Rate of acute kidney injury with and without contrast | |||
Patient group | AKI %, no contrast | AKI %, with contrast | p-value |
Entire sample | 5.6 | 5.5 | 0.51 |
Congestive heart failure exacerbation | 19.0 | 16.6 | < 0.0001 |
Pneumonia | 12.7 | 16.3 | < 0.0001 |
Endocarditis | 19.9 | 16.4 | 0.1964 |
Urinary tract infection/pyelonephritis | 15.7 | 17.4 | 0.0001 |
Venous thromboembolism | 9.2 | 6.9 | 0.0012 |
COPD exacerbation | 15.1 | 16.3 | 0.3821 |
GI bleeding | 13.8 | 16.8 | < 0.0001 |
Acute pancreatitis | 8.2 | 16.4 | < 0.0001 |
In a dataset containing 6 million hospitalizations and representing 96% of the U.S. population, "our analyses suggest that the incremental risk of AKI that can be attributed to radiocontrast is modest at worst, and almost certainly overestimated by patients, physicians, surgeons, radiologists, and other decision-makers," the authors wrote. "This relation between radiocontrast exposure and AKI varies according to total comorbidity and acuity of illness, and is modified by the presence of specific disease states."
In fact, the risk with and without contrast was identical for most of the population at 5.5% and 5.6%, they noted. And when the data were controlled for demographic features and a validated combined morbidity score, contrast administration was actually associated with a 7% lower risk of AKI. Similarly, the risk is lower for individuals with acute coronary syndrome (ACS) who receive contrast.
Contrast not risk-free
Despite the results, "it is very unlikely that radiocontrast 'protects' patients with ACS from developing AKI," they wrote. "Rather, this paradox could be explained by the fact that patients who are deemed by clinicians to be at highest risk for AKI are treated in such a way as to minimize perceived risk."
Even with pancreatitis, for which the risk doubled with the use of contrast, contrast should not necessarily be blamed, due to the large number of potential comorbidities that are more likely the cause of additional risk in these patients, they noted.
Study strengths include its large, nationally representative population, its use of two separate analyses used to compare two intrinsically different patient groups, and even the consistency of its results, the team wrote. On the limitation side, the diagnostic codes available are less sensitive for the identification of AKI than clinical data, though the overall AKI rates are consistent with other data.

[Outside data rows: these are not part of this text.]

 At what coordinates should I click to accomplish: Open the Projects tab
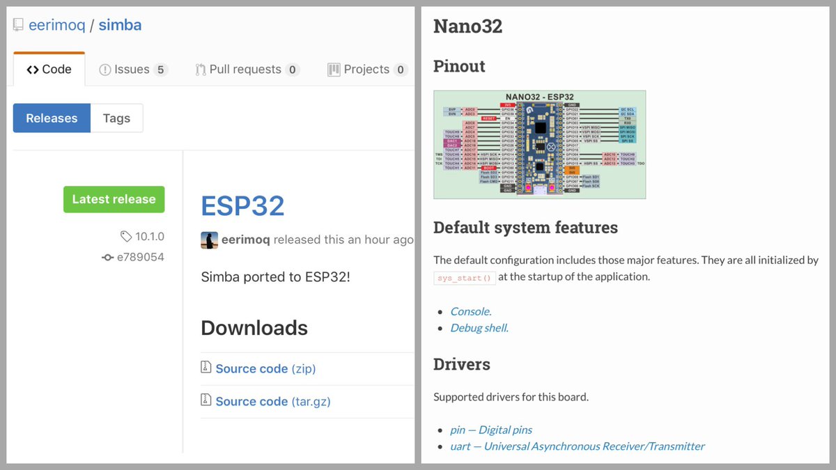tap(366, 69)
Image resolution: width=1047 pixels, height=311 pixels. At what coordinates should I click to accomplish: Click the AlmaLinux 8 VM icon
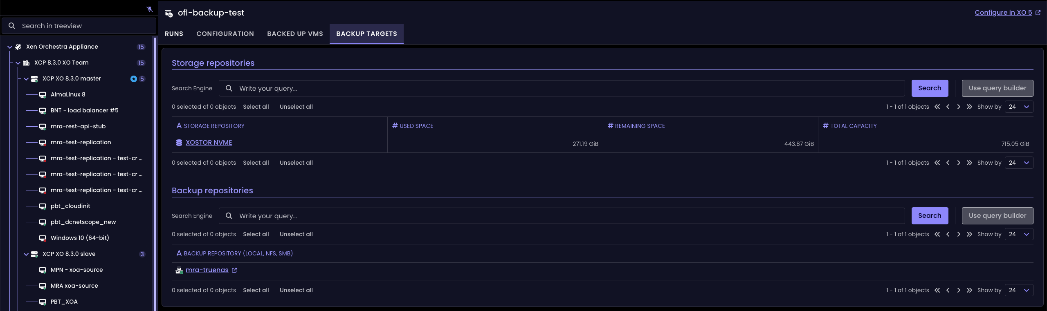click(43, 95)
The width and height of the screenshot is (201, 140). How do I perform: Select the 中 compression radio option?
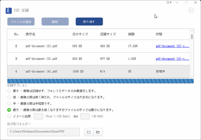(x=9, y=103)

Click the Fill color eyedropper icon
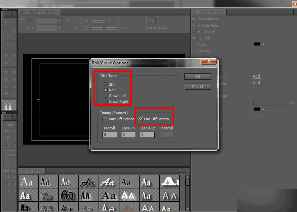coord(264,44)
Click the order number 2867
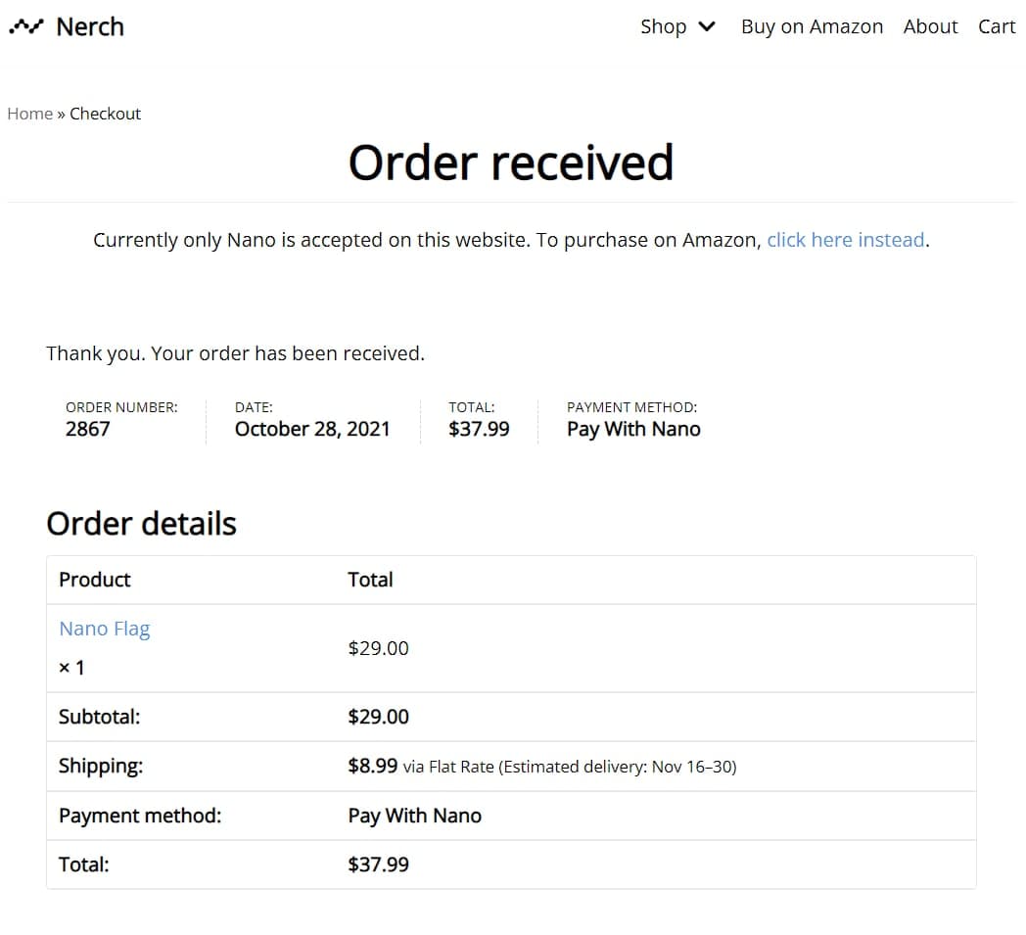1026x935 pixels. 87,429
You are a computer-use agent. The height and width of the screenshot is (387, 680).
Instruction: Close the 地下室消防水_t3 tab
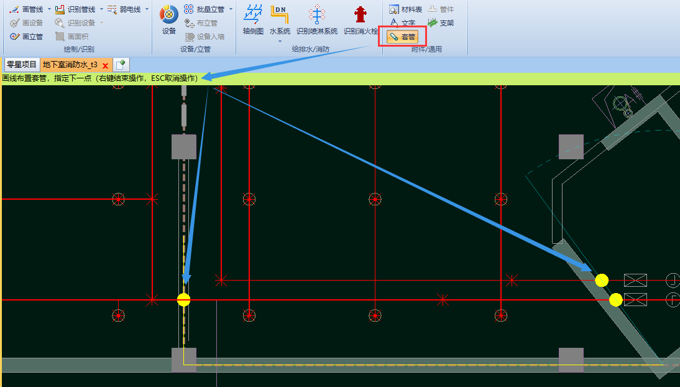click(x=106, y=65)
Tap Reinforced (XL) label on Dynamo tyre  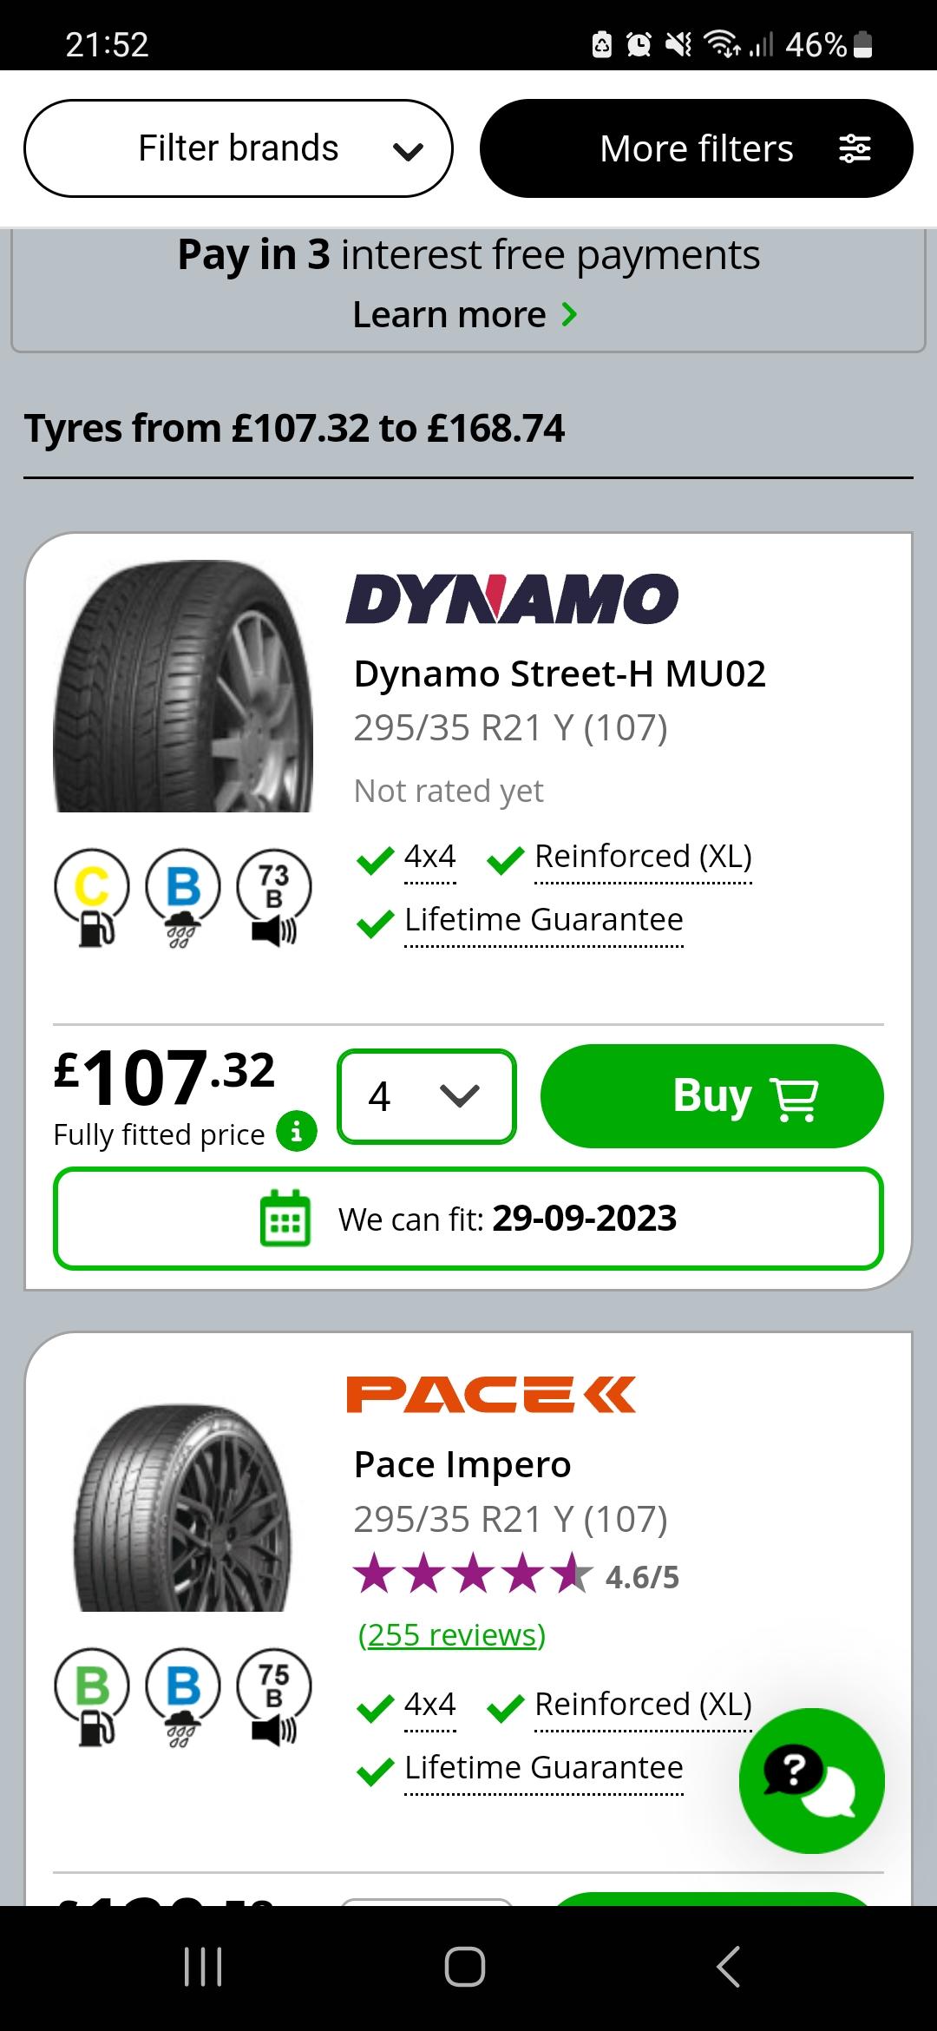point(643,857)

The value gained and the risk incurred by contrast-enhanced studies is a critically important question, but even sophisticated analyses may fail to detect the full effect of patient selection on the results. As a result, clinicians may conclude that there is no risk at all, whether or not it can be determined. Caution is therefore needed when interpreting studies such as this one, and clinicians must carefully weigh the benefits of contrast with the risk, which is "likely low but not zero," the authors concluded.